[Start of section]

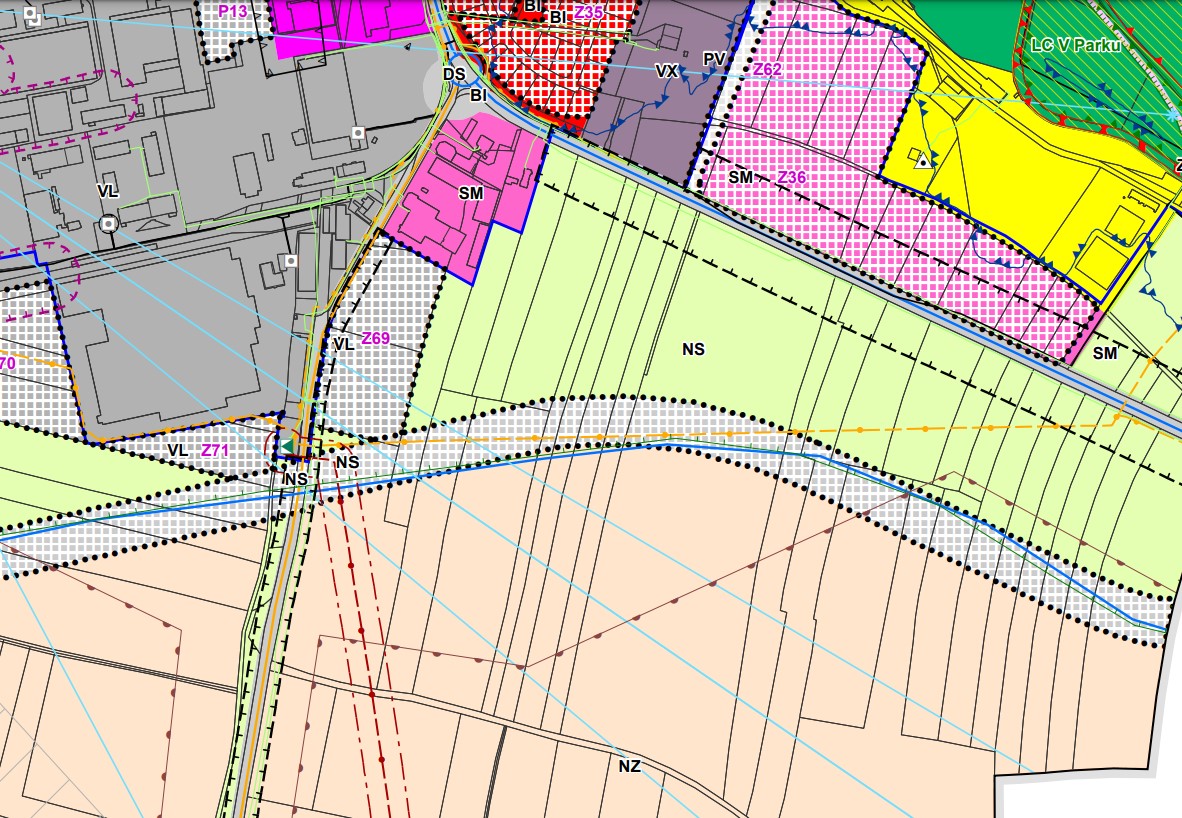
Task: Click the dark red dot on dash-dotted line
Action: pos(372,692)
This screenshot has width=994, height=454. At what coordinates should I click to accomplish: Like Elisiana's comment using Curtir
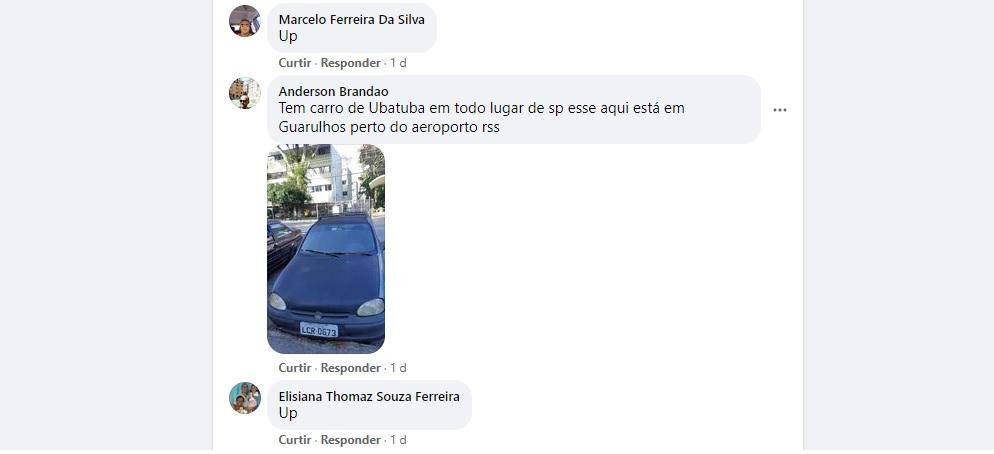295,439
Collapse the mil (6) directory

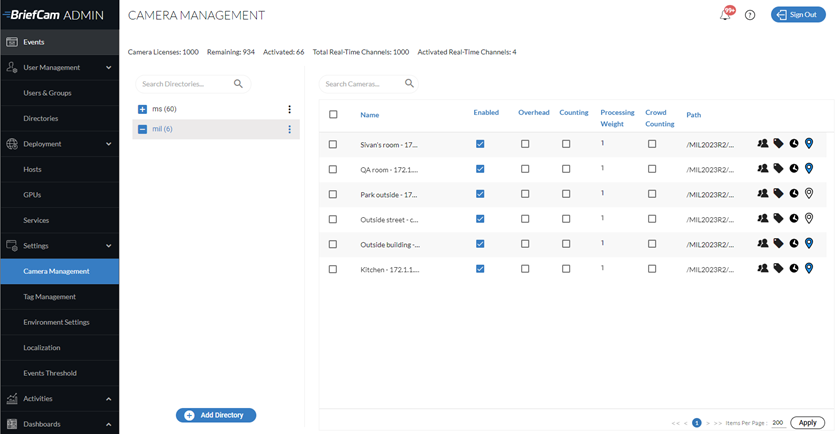(143, 129)
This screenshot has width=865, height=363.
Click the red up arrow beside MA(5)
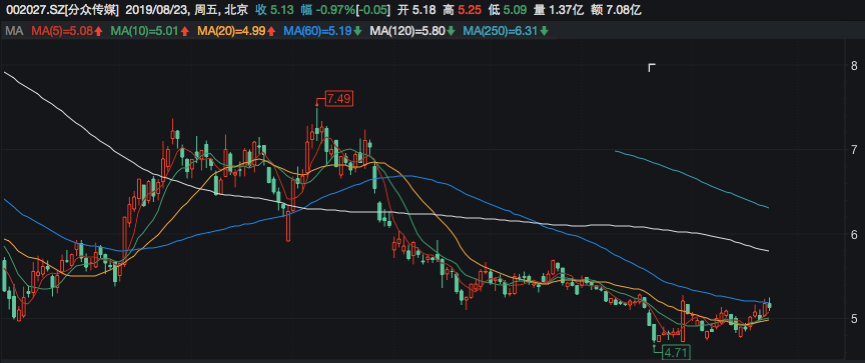(x=99, y=31)
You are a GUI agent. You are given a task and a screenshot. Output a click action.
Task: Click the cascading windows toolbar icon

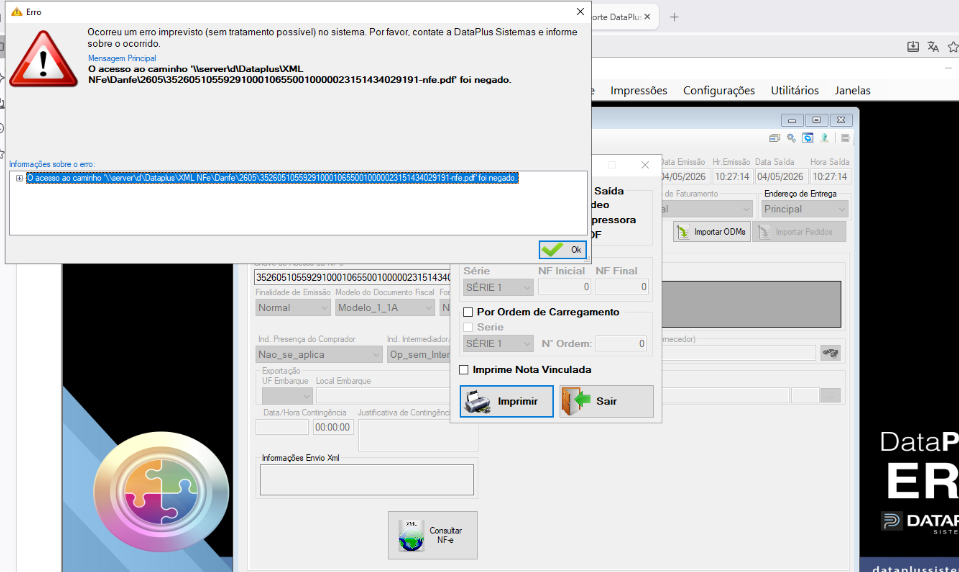774,138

[End of section]

What you are asked to do:
Copy, exactly and exclusively, the lines beginning with the one that contains "This screenshot has width=994, height=454." and ending with the last line of the listing; pictures are to be omitted.

Solution for this task:
This screenshot has width=994, height=454. At what coordinates should I click to accomplish: Like Elisiana's comment using Curtir
295,439
Collapse the mil (6) directory

(143, 129)
This screenshot has width=865, height=363.
Click the red up arrow beside MA(5)
(x=99, y=31)
You are a GUI agent. You are given a task and a screenshot. Output a click action.
Task: Click the cascading windows toolbar icon

774,138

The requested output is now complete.